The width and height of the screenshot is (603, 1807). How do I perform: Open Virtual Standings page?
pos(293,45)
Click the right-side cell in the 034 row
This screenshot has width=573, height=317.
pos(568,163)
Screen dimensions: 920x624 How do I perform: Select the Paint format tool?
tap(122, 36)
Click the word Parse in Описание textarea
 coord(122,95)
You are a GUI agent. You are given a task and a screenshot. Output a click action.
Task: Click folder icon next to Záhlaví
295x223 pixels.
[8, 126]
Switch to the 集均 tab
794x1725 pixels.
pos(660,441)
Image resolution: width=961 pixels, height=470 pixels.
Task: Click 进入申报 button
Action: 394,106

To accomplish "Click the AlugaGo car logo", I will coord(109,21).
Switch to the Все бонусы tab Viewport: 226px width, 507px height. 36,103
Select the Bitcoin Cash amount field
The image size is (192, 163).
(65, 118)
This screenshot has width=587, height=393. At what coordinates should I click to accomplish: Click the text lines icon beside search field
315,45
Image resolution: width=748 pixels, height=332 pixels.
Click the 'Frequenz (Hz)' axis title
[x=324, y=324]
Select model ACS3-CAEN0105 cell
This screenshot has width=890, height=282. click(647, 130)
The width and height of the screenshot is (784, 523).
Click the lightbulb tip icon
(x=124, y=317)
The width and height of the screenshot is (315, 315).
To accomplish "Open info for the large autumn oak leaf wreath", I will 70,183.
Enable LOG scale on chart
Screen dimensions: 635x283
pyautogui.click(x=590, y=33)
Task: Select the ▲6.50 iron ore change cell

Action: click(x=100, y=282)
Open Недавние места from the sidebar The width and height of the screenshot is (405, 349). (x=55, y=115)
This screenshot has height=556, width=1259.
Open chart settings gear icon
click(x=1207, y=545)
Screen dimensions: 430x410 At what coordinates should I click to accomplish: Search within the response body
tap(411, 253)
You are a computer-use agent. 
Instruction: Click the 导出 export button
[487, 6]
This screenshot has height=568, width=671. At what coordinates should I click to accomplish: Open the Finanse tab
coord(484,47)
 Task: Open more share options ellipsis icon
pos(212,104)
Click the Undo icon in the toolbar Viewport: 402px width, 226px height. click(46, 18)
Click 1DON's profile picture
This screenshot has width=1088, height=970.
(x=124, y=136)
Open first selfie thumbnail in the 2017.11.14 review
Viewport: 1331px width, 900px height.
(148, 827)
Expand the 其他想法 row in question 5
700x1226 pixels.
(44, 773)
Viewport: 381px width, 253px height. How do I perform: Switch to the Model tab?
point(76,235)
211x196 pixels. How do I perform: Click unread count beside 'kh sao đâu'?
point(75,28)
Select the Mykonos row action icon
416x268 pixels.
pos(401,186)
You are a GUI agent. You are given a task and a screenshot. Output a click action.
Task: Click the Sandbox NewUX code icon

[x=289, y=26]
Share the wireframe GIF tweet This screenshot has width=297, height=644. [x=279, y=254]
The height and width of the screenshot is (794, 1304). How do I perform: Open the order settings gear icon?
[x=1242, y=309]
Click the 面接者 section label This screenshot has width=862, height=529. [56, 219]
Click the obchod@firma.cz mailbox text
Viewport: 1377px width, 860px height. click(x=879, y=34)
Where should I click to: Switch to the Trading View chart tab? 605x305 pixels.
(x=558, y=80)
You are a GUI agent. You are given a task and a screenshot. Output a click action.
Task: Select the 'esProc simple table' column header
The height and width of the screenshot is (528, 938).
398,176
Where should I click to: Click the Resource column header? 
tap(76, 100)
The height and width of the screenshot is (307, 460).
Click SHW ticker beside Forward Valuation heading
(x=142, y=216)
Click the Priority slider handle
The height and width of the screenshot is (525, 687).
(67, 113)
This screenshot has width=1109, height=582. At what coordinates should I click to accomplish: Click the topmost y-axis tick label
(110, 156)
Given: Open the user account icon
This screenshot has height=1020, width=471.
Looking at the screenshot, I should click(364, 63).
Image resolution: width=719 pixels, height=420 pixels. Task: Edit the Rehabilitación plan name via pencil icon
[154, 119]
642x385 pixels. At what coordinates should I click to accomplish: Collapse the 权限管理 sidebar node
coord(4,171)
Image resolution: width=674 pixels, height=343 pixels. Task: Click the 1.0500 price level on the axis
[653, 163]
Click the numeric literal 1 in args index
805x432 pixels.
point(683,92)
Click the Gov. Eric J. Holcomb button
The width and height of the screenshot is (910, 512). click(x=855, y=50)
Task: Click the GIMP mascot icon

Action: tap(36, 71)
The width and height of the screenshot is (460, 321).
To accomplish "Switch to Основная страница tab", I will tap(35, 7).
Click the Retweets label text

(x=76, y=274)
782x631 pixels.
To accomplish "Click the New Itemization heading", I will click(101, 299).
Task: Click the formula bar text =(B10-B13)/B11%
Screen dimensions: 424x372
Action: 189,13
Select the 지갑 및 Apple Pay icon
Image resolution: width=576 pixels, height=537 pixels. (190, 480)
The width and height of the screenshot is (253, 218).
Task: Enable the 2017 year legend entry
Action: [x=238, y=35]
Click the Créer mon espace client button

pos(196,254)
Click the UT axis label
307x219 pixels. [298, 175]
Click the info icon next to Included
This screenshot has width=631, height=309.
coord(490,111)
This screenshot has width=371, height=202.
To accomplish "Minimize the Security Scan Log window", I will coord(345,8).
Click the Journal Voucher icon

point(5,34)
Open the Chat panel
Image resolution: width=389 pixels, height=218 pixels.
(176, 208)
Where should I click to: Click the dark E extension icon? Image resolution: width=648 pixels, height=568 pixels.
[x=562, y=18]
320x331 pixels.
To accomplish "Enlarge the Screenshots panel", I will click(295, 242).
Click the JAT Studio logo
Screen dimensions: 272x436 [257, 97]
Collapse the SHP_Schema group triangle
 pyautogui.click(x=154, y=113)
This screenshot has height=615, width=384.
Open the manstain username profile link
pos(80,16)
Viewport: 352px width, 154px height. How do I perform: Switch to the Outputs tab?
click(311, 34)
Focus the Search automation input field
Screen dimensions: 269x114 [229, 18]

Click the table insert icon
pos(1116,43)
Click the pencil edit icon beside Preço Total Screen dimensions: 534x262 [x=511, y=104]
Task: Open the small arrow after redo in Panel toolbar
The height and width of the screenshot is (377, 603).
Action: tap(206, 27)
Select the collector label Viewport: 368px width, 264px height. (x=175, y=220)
==============================
A faithful, complete reproduction of the listing above is requested.

▸ WRITTEN RESPONSE
The width and height of the screenshot is (603, 1807). How do I perform: Open Virtual Standings page?
pos(293,45)
Click the right-side cell in the 034 row
This screenshot has width=573, height=317.
pos(568,163)
Screen dimensions: 920x624 How do I perform: Select the Paint format tool?
tap(122, 36)
Click the word Parse in Описание textarea
 coord(122,95)
You are a GUI agent. You are given a task and a screenshot. Output a click action.
Task: Click folder icon next to Záhlaví
295x223 pixels.
[8, 126]
Switch to the 集均 tab
794x1725 pixels.
pos(660,441)
Image resolution: width=961 pixels, height=470 pixels.
Task: Click 进入申报 button
Action: 394,106

To accomplish "Click the AlugaGo car logo", I will coord(109,21).
Switch to the Все бонусы tab Viewport: 226px width, 507px height. 36,103
Select the Bitcoin Cash amount field
The image size is (192, 163).
(65, 118)
This screenshot has width=587, height=393. At what coordinates should I click to accomplish: Click the text lines icon beside search field
315,45
Image resolution: width=748 pixels, height=332 pixels.
Click the 'Frequenz (Hz)' axis title
[x=324, y=324]
Select model ACS3-CAEN0105 cell
This screenshot has width=890, height=282. click(647, 130)
The width and height of the screenshot is (784, 523).
Click the lightbulb tip icon
(x=124, y=317)
The width and height of the screenshot is (315, 315).
To accomplish "Open info for the large autumn oak leaf wreath", I will 70,183.
Enable LOG scale on chart
Screen dimensions: 635x283
pyautogui.click(x=590, y=33)
Task: Select the ▲6.50 iron ore change cell

Action: click(x=100, y=282)
Open Недавние места from the sidebar The width and height of the screenshot is (405, 349). (x=55, y=115)
This screenshot has height=556, width=1259.
Open chart settings gear icon
click(x=1207, y=545)
Screen dimensions: 430x410 At what coordinates should I click to accomplish: Search within the response body
tap(411, 253)
You are a computer-use agent. 
Instruction: Click the 导出 export button
[487, 6]
This screenshot has height=568, width=671. At what coordinates should I click to accomplish: Open the Finanse tab
coord(484,47)
 Task: Open more share options ellipsis icon
pos(212,104)
Click the Undo icon in the toolbar Viewport: 402px width, 226px height. click(46, 18)
Click 1DON's profile picture
This screenshot has width=1088, height=970.
(x=124, y=136)
Open first selfie thumbnail in the 2017.11.14 review
Viewport: 1331px width, 900px height.
(148, 827)
Expand the 其他想法 row in question 5
700x1226 pixels.
(44, 773)
Viewport: 381px width, 253px height. How do I perform: Switch to the Model tab?
point(76,235)
211x196 pixels. How do I perform: Click unread count beside 'kh sao đâu'?
point(75,28)
Select the Mykonos row action icon
416x268 pixels.
pos(401,186)
You are a GUI agent. You are given a task and a screenshot. Output a click action.
Task: Click the Sandbox NewUX code icon

[x=289, y=26]
Share the wireframe GIF tweet This screenshot has width=297, height=644. [x=279, y=254]
The height and width of the screenshot is (794, 1304). How do I perform: Open the order settings gear icon?
[x=1242, y=309]
Click the 面接者 section label This screenshot has width=862, height=529. [56, 219]
Click the obchod@firma.cz mailbox text
Viewport: 1377px width, 860px height. click(x=879, y=34)
Where should I click to: Switch to the Trading View chart tab? 605x305 pixels.
(x=558, y=80)
You are a GUI agent. You are given a task and a screenshot. Output a click action.
Task: Select the 'esProc simple table' column header
The height and width of the screenshot is (528, 938).
398,176
Where should I click to: Click the Resource column header? 
tap(76, 100)
The height and width of the screenshot is (307, 460).
Click SHW ticker beside Forward Valuation heading
(x=142, y=216)
Click the Priority slider handle
The height and width of the screenshot is (525, 687).
(67, 113)
This screenshot has width=1109, height=582. At what coordinates should I click to accomplish: Click the topmost y-axis tick label
(110, 156)
Given: Open the user account icon
This screenshot has height=1020, width=471.
Looking at the screenshot, I should click(364, 63).
Image resolution: width=719 pixels, height=420 pixels. Task: Edit the Rehabilitación plan name via pencil icon
[154, 119]
642x385 pixels. At what coordinates should I click to accomplish: Collapse the 权限管理 sidebar node
coord(4,171)
Image resolution: width=674 pixels, height=343 pixels. Task: Click the 1.0500 price level on the axis
[653, 163]
Click the numeric literal 1 in args index
805x432 pixels.
point(683,92)
Click the Gov. Eric J. Holcomb button
The width and height of the screenshot is (910, 512). click(x=855, y=50)
Task: Click the GIMP mascot icon

Action: tap(36, 71)
The width and height of the screenshot is (460, 321).
To accomplish "Switch to Основная страница tab", I will tap(35, 7).
Click the Retweets label text

(x=76, y=274)
782x631 pixels.
To accomplish "Click the New Itemization heading", I will click(101, 299).
Task: Click the formula bar text =(B10-B13)/B11%
Screen dimensions: 424x372
Action: 189,13
Select the 지갑 및 Apple Pay icon
Image resolution: width=576 pixels, height=537 pixels. (190, 480)
The width and height of the screenshot is (253, 218).
Task: Enable the 2017 year legend entry
Action: [x=238, y=35]
Click the Créer mon espace client button

pos(196,254)
Click the UT axis label
307x219 pixels. [298, 175]
Click the info icon next to Included
This screenshot has width=631, height=309.
coord(490,111)
This screenshot has width=371, height=202.
To accomplish "Minimize the Security Scan Log window", I will coord(345,8).
Click the Journal Voucher icon

point(5,34)
Open the Chat panel
Image resolution: width=389 pixels, height=218 pixels.
(176, 208)
Where should I click to: Click the dark E extension icon? Image resolution: width=648 pixels, height=568 pixels.
[x=562, y=18]
320x331 pixels.
To accomplish "Enlarge the Screenshots panel", I will click(295, 242).
Click the JAT Studio logo
Screen dimensions: 272x436 [257, 97]
Collapse the SHP_Schema group triangle
 pyautogui.click(x=154, y=113)
This screenshot has height=615, width=384.
Open the manstain username profile link
pos(80,16)
Viewport: 352px width, 154px height. How do I perform: Switch to the Outputs tab?
click(311, 34)
Focus the Search automation input field
Screen dimensions: 269x114 [229, 18]

Click the table insert icon
pos(1116,43)
Click the pencil edit icon beside Preço Total Screen dimensions: 534x262 [x=511, y=104]
Task: Open the small arrow after redo in Panel toolbar
The height and width of the screenshot is (377, 603).
Action: tap(206, 27)
Select the collector label Viewport: 368px width, 264px height. (x=175, y=220)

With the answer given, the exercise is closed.